# Task goal
Print out the data below in full, exactly as written.

# Exercise inputs

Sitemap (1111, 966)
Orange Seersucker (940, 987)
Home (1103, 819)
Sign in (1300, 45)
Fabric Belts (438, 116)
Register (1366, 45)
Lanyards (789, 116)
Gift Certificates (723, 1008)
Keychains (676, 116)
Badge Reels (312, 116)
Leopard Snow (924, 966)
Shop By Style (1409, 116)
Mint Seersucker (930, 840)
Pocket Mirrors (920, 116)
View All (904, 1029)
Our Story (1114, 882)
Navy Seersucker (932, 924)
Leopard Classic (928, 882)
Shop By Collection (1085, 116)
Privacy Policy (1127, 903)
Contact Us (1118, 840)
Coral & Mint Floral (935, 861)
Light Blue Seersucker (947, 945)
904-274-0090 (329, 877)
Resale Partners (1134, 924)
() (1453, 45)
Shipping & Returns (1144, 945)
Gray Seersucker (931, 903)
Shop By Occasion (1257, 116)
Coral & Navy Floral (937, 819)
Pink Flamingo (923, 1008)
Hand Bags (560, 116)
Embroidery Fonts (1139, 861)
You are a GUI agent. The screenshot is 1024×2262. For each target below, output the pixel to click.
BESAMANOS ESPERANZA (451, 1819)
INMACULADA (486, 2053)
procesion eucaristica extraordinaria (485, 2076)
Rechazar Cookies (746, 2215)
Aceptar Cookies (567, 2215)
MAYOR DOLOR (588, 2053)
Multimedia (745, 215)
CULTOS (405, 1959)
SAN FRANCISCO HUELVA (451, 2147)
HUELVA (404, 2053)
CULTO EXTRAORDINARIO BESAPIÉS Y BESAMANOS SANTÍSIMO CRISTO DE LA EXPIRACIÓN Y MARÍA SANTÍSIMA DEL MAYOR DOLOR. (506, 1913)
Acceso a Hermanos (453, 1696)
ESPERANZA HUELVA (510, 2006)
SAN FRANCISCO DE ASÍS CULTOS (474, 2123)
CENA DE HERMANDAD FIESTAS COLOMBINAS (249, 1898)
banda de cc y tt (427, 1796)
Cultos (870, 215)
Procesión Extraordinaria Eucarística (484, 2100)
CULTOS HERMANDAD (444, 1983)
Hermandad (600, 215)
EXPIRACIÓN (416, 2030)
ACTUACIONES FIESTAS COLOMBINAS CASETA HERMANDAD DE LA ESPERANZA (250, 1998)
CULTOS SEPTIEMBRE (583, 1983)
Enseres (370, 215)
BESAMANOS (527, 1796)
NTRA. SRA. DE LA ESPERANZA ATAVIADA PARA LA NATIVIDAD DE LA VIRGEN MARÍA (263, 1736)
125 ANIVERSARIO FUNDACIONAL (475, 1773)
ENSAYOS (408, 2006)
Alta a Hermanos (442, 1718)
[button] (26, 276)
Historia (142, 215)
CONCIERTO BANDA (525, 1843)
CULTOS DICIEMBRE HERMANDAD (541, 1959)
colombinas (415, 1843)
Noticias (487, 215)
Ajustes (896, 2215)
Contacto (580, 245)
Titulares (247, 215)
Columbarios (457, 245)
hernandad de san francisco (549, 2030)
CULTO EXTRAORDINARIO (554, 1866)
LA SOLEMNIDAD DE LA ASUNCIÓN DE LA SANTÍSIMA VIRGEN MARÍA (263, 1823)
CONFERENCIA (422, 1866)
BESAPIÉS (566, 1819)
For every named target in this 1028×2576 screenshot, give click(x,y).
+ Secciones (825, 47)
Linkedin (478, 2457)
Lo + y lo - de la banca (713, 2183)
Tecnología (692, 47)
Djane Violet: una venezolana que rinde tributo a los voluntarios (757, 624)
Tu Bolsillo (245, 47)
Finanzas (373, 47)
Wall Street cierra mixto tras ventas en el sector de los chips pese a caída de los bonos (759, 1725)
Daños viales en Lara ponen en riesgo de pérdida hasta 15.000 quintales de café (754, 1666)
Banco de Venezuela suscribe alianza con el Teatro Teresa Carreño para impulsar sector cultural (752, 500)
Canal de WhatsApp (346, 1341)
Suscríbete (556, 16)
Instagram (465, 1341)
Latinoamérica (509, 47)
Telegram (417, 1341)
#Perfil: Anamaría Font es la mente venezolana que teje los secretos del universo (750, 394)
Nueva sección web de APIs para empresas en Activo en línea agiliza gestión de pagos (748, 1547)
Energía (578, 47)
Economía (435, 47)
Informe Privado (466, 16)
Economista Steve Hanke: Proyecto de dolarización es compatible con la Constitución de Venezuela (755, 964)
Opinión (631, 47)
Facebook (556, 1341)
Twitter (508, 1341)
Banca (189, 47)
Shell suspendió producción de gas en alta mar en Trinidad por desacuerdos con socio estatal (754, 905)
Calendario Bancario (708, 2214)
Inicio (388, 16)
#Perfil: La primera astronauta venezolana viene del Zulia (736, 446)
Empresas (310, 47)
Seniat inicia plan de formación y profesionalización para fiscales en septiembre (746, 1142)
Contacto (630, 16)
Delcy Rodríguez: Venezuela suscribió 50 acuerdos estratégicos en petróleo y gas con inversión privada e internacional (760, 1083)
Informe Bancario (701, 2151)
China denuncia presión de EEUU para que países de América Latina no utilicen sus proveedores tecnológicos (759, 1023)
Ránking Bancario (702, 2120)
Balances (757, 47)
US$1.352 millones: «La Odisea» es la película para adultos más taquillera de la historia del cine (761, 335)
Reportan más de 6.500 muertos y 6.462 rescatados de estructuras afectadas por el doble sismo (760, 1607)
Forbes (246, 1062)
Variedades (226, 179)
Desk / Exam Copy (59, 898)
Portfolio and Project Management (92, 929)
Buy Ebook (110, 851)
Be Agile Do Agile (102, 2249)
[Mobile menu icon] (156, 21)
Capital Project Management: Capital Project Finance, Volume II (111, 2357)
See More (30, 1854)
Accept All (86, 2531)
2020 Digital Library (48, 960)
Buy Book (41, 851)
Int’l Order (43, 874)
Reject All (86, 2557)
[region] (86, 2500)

# Response to this exercise
Sitemap (1111, 966)
Orange Seersucker (940, 987)
Home (1103, 819)
Sign in (1300, 45)
Fabric Belts (438, 116)
Register (1366, 45)
Lanyards (789, 116)
Gift Certificates (723, 1008)
Keychains (676, 116)
Badge Reels (312, 116)
Leopard Snow (924, 966)
Shop By Style (1409, 116)
Mint Seersucker (930, 840)
Pocket Mirrors (920, 116)
View All (904, 1029)
Our Story (1114, 882)
Navy Seersucker (932, 924)
Leopard Classic (928, 882)
Shop By Collection (1085, 116)
Privacy Policy (1127, 903)
Contact Us (1118, 840)
Coral & Mint Floral (935, 861)
Light Blue Seersucker (947, 945)
904-274-0090 (329, 877)
Resale Partners (1134, 924)
() (1453, 45)
Shipping & Returns (1144, 945)
Gray Seersucker (931, 903)
Shop By Occasion (1257, 116)
Coral & Navy Floral (937, 819)
Pink Flamingo (923, 1008)
Hand Bags (560, 116)
Embroidery Fonts (1139, 861)
You are a GUI agent. The screenshot is 1024×2262. For each target below, output the pixel to click.
BESAMANOS ESPERANZA (451, 1819)
INMACULADA (486, 2053)
procesion eucaristica extraordinaria (485, 2076)
Rechazar Cookies (746, 2215)
Aceptar Cookies (567, 2215)
MAYOR DOLOR (588, 2053)
Multimedia (745, 215)
CULTOS (405, 1959)
SAN FRANCISCO HUELVA (451, 2147)
HUELVA (404, 2053)
CULTO EXTRAORDINARIO BESAPIÉS Y BESAMANOS SANTÍSIMO CRISTO DE LA EXPIRACIÓN Y MARÍA SANTÍSIMA DEL MAYOR DOLOR. (506, 1913)
Acceso a Hermanos (453, 1696)
ESPERANZA HUELVA (510, 2006)
SAN FRANCISCO DE ASÍS CULTOS (474, 2123)
CENA DE HERMANDAD FIESTAS COLOMBINAS (249, 1898)
banda de cc y tt (427, 1796)
Cultos (870, 215)
Procesión Extraordinaria Eucarística (484, 2100)
CULTOS HERMANDAD (444, 1983)
Hermandad (600, 215)
EXPIRACIÓN (416, 2030)
ACTUACIONES FIESTAS COLOMBINAS CASETA HERMANDAD DE LA ESPERANZA (250, 1998)
CULTOS SEPTIEMBRE (583, 1983)
Enseres (370, 215)
BESAMANOS (527, 1796)
NTRA. SRA. DE LA ESPERANZA ATAVIADA PARA LA NATIVIDAD DE LA VIRGEN MARÍA (263, 1736)
125 ANIVERSARIO FUNDACIONAL (475, 1773)
ENSAYOS (408, 2006)
Alta a Hermanos (442, 1718)
[button] (26, 276)
Historia (142, 215)
CONCIERTO BANDA (525, 1843)
CULTOS DICIEMBRE HERMANDAD (541, 1959)
colombinas (415, 1843)
Noticias (487, 215)
Ajustes (896, 2215)
Contacto (580, 245)
Titulares (247, 215)
Columbarios (457, 245)
hernandad de san francisco (549, 2030)
CULTO EXTRAORDINARIO (554, 1866)
LA SOLEMNIDAD DE LA ASUNCIÓN DE LA SANTÍSIMA VIRGEN MARÍA (263, 1823)
CONFERENCIA (422, 1866)
BESAPIÉS (566, 1819)
For every named target in this 1028×2576 screenshot, give click(x,y).
+ Secciones (825, 47)
Linkedin (478, 2457)
Lo + y lo - de la banca (713, 2183)
Tecnología (692, 47)
Djane Violet: una venezolana que rinde tributo a los voluntarios (757, 624)
Tu Bolsillo (245, 47)
Finanzas (373, 47)
Wall Street cierra mixto tras ventas en el sector de los chips pese a caída de los bonos (759, 1725)
Daños viales en Lara ponen en riesgo de pérdida hasta 15.000 quintales de café (754, 1666)
Banco de Venezuela suscribe alianza con el Teatro Teresa Carreño para impulsar sector cultural (752, 500)
Canal de WhatsApp (346, 1341)
Suscríbete (556, 16)
Instagram (465, 1341)
Latinoamérica (509, 47)
Telegram (417, 1341)
#Perfil: Anamaría Font es la mente venezolana que teje los secretos del universo (750, 394)
Nueva sección web de APIs para empresas en Activo en línea agiliza gestión de pagos (748, 1547)
Energía (578, 47)
Economía (435, 47)
Informe Privado (466, 16)
Economista Steve Hanke: Proyecto de dolarización es compatible con la Constitución de Venezuela (755, 964)
Opinión (631, 47)
Facebook (556, 1341)
Twitter (508, 1341)
Banca (189, 47)
Shell suspendió producción de gas en alta mar en Trinidad por desacuerdos con socio estatal (754, 905)
Calendario Bancario (708, 2214)
Inicio (388, 16)
#Perfil: La primera astronauta venezolana viene del Zulia (736, 446)
Empresas (310, 47)
Seniat inicia plan de formación y profesionalización para fiscales en septiembre (746, 1142)
Contacto (630, 16)
Delcy Rodríguez: Venezuela suscribió 50 acuerdos estratégicos en petróleo y gas con inversión privada e internacional (760, 1083)
Informe Bancario (701, 2151)
China denuncia presión de EEUU para que países de América Latina no utilicen sus proveedores tecnológicos (759, 1023)
Ránking Bancario (702, 2120)
Balances (757, 47)
US$1.352 millones: «La Odisea» es la película para adultos más taquillera de la historia del cine (761, 335)
Reportan más de 6.500 muertos y 6.462 rescatados de estructuras afectadas por el doble sismo (760, 1607)
Forbes (246, 1062)
Variedades (226, 179)
Desk / Exam Copy (59, 898)
Portfolio and Project Management (92, 929)
Buy Ebook (110, 851)
Be Agile Do Agile (102, 2249)
[Mobile menu icon] (156, 21)
Capital Project Management: Capital Project Finance, Volume II (111, 2357)
See More (30, 1854)
Accept All (86, 2531)
2020 Digital Library (48, 960)
Buy Book (41, 851)
Int’l Order (43, 874)
Reject All (86, 2557)
[region] (86, 2500)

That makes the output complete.